Angkanya Bikin Geleng-Geleng Kepala, Segini Pendapatan 564 Komisaris BUMN yang Rangkap Jabatan Dalam Sebulan
RIAU24.COM - JAKARTA - Ombudsman menyatakan terdapat indikasi rangkap jabatan 564 komisaris di Badan Usaha Milik Negara (BUMN) dan anak usahanya pada 2019.
Indikasi tersebut terdiri dari 397 Dewan Komisaris di BUMN. Adapun, 167 indikasi lainnya ditemukan pada anak perusahaan BUMN.
Salah satu komisaris BUMN yang enggan disebutkan namanya menyebutkan, jika take home pay (gaji, tunjangan, kunjungan kerja, dan lain-lain) setiap komisaris sebesar Rp65 juta per bulan, maka pendapatan 564 komisaris BUMN yang rangkap jabatan itu mencapai Rp36,6 miliar per bulan.
“Artinya dalam setahun, BUMN harus menggaji 564 komisaris rangkap jabatan sebesar Rp439 miliar atau Rp2,2 triliun selama lima tahun,” ucapnya seperto dikutip Pojoksatu.id, minggu (5/7/2020).

**CATATAN DATA:**
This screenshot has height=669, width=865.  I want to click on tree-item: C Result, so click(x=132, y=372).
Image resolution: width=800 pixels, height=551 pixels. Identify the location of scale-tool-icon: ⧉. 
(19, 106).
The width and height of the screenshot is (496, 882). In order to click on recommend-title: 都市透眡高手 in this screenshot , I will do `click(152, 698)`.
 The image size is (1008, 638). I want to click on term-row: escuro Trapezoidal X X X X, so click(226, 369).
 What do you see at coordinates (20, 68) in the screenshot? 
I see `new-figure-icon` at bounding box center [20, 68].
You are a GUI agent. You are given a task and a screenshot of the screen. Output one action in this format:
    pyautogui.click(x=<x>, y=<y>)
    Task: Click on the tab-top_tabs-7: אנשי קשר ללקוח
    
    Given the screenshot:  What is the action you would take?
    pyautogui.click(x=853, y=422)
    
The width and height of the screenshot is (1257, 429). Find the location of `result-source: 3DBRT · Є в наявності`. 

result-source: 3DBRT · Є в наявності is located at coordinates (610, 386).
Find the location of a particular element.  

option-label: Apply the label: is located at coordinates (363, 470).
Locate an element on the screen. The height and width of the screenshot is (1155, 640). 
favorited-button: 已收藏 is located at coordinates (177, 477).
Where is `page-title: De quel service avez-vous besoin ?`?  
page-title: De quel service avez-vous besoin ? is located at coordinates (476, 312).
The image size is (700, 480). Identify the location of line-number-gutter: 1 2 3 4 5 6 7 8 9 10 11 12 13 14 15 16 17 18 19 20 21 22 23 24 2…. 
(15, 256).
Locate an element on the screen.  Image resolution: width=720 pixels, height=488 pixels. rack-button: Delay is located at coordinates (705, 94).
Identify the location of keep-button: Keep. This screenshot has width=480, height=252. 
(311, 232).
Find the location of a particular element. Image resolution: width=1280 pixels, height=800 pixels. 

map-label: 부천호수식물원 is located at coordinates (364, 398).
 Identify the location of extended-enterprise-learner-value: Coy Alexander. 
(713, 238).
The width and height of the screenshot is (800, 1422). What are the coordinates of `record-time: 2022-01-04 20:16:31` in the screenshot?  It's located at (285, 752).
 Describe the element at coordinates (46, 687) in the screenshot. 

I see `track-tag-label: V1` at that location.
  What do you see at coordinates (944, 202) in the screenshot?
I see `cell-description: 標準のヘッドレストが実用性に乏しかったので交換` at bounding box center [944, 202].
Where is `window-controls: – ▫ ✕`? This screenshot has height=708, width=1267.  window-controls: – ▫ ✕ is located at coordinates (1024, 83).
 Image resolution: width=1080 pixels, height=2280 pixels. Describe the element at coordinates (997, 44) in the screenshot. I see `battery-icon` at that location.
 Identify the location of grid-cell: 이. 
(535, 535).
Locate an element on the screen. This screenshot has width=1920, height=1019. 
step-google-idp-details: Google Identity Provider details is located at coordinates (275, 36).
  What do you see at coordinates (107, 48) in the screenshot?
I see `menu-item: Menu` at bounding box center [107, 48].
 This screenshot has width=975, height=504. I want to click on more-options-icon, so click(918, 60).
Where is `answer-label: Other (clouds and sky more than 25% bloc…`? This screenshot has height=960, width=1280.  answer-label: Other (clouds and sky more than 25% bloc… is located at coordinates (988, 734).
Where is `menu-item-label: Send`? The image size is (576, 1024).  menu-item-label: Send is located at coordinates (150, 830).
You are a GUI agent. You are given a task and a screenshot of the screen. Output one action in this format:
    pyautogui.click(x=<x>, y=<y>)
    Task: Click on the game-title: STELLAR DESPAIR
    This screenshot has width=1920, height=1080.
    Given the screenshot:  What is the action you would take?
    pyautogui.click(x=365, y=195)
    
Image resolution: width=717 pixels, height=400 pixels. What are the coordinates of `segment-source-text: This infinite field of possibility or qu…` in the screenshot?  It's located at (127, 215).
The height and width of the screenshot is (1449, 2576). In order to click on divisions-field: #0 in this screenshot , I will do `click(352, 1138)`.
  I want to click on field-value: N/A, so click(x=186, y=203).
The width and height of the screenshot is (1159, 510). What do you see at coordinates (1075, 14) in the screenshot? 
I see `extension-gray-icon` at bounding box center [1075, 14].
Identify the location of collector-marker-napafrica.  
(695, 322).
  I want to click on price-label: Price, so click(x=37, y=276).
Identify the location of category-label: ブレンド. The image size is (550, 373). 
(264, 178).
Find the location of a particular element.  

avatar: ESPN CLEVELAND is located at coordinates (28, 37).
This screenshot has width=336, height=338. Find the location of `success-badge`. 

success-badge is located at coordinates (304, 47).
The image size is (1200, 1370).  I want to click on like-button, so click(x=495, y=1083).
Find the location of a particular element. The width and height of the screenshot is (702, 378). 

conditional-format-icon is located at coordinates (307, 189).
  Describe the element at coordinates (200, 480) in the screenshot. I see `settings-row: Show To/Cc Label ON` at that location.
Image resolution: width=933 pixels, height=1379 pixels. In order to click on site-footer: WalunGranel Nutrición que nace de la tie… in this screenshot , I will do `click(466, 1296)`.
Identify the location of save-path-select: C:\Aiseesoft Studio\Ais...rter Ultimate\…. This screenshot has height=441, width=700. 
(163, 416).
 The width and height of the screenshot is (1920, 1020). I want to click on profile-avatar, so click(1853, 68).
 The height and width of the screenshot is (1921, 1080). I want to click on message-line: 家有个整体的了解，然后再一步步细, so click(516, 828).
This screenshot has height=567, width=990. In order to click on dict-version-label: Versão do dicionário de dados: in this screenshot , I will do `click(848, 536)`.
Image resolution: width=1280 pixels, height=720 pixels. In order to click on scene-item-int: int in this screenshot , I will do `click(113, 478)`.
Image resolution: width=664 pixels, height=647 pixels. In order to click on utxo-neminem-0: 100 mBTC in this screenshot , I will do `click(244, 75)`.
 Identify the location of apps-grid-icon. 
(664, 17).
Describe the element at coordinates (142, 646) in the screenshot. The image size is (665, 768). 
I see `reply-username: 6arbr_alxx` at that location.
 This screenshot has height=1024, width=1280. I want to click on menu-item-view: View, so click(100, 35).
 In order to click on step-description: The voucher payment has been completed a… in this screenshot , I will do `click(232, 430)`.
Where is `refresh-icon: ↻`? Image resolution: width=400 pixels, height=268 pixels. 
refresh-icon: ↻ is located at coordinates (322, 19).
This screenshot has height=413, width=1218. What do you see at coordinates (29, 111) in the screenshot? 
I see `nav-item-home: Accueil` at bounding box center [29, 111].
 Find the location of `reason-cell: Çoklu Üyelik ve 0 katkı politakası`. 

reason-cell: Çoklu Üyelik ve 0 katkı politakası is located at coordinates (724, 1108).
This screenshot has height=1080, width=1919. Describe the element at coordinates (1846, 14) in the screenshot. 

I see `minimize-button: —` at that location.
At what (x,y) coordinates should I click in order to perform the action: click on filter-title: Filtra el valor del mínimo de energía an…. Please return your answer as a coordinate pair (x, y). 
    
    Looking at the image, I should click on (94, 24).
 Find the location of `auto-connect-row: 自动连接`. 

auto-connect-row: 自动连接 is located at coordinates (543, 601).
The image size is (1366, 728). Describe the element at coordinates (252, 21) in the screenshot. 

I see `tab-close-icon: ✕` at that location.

**TUGAS DIKERJAKAN:** Lanjutkan berita tentang komisaris BUMN yang rangkap jabatan di atas, dimulai setelah kalimat terakhir yang ditampilkan. Catatan tersebut tidak diperlukan untuk tugas ini.

**JAWABAN DIHARAPKAN:**
Direktur Said Aqil Siroj Institute, M. Imdadun Rahmat menilai bahwa rapor tata kelola Kementerian BUMN tergolong merah.
Imdadun mengungkapkan keprihatinannya dengan temuan pelanggaran berjumlah besar di Kementerian BUMN.
“Lima ratus lebih temuan itu mengindikasikan parahnya keadaan. Kementerian BUMN itu membawahi aset negara yang bernilai sangat besar. Perannya strategis, sebab melalui BUMN lah negara memenuhi hajat hidup orang banyak. Kalau tidak akuntabel bisa membahayakan negara,” tegas M. Imdadun Rahmat melansir pojoksatu.id beberapa waktu lalu.
Menurut Imdadun, rangkap jabatan sebanyak itu merupakan pemborosan uang negara. Negara akan kehilangan kemampuan memenuhi pelayanan dasar bagi rakyat jika ada inefisiensi.
Dari sisi norma, hal ini merupakan pelanggaran kepantasan dan etika publik. Larangan rangkap jabatan bermakna bahwa seorang pejabat dituntut fokus pada tanggungjawabnya.
Dari sisi manajemen ini menunjukkan buruknya tata kelola. Sedangkan dari sisi fatsun politik, ini menandakan masih kuatnya budaya politik lama yakni politik dagang sapi.
Ia menegaskan, dalam situasi krisis akibat pandemi Covid-19 fenomena rangkap jabatan di BUMN berseberangan dengan semangat pidato Presiden. Presiden, kata mantan ketua Komnas HAM ini, menginginkan adanya sense of crisis. Wujudnya penghematan, kerja cepat, fokus pada tanggungjawabnya, dan akuntabilitas.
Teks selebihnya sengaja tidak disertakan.